Small Business Development in the Czech Republic

By Defillippi, Robert | Review of Business, Spring 1995 | Go to article overview

Small Business Development in the Czech Republic


Defillippi, Robert, Review of Business


Western observers have collectively heralded the economic "miracle" within the Czech Republic, which currently boasts a balanced national budget, the lowest inflation and unemployment rates in post-communist Central and Eastern Europe, and a Standard and Poor's credit rating higher than that of Greece and much higher than any other post-communist economy (Economist, 22 October, 1994). A large majority of World Bank representatives surveyed in early 1994 identified the Czech Republic as the most promising post-communist country for foreign investment, and the European Bank for Reconstruction and Development (EBRD) rated the Czech Republic in 1993 and 1994 as satisfying more economic criteria for membership in the European Economic community than several of its current members (Economist, 22 October, 1994).

Indeed, the Czech lands during the late 19th century produced 70% of the Austro-Hungarian empire's industrial output and, as recently as 1937, Czechoslovakia achieved a per capita income on par with France and higher than Italy or Austria. The Czechoslovak economy of the 1930s included more than 330,000 small firms employing between one and five people. However, no European country suffered a more thorough loss of small business enterprise than the Czech lands during the postwar years. What few vestiges of private enterprise still survived after the communist electoral victories in 1948 were eradicated after the Warsaw Pact's 1968 overthrow of the Dubcek government's "socialism with a human face." By the early 1970s the post Dubcek communist government had eliminated all forms of private enterprise and consolidated small firms into approximately 1500 state-owned enterprises and 750 state-owned commercial enterprises, the latter with an average firm size exceeding 2500 employees (Rondinelli, 1993). One measure of the economic cost of Communist rule was the relative decline in Czechoslovak income per capita, which by 1990 had fallen to only one-fifth that of Austria (Dyba and Svejnar, 1994).

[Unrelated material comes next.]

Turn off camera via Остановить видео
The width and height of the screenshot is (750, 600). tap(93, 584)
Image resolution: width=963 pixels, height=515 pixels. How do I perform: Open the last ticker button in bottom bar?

The Czech Republic's economic transformation since 1990 has been nothing short of remarkable and the following sections discuss the macro and micro economic government policies and market forces fueling this economic transformation, the impact of these factors on the resurgence of the Czech small business sector, and some of the post-communist challenges facing small business development, as revealed in interviews with thirty Czech small business entrepreneurs in August 1993, supplemented by November 1994 interviews with two Czech consulting clients and business and economics faculty of the Czech Management Center. The Czech Republic is comprised of Bohemia in the western and Moravia in the eastern halves of the country. Prior to January 1993, the Czech Republic was federated with Slovakia and the totality is referred to as Czechoslovakia.

Macroeconomic and Microeconomic Government Policies

After the Velvet Revolution of November 1989, the Czechoslovak government of Prime Minister Vaclav Havel enacted a macro economic strategy engineered by Finance Minister (and next Prime Minister) Vaclav Klaus that included the following policies and objectives:

* An austere fiscal policy to substantially reduce state subsidies to state-owned enterprises and to maintain a balanced federal budget.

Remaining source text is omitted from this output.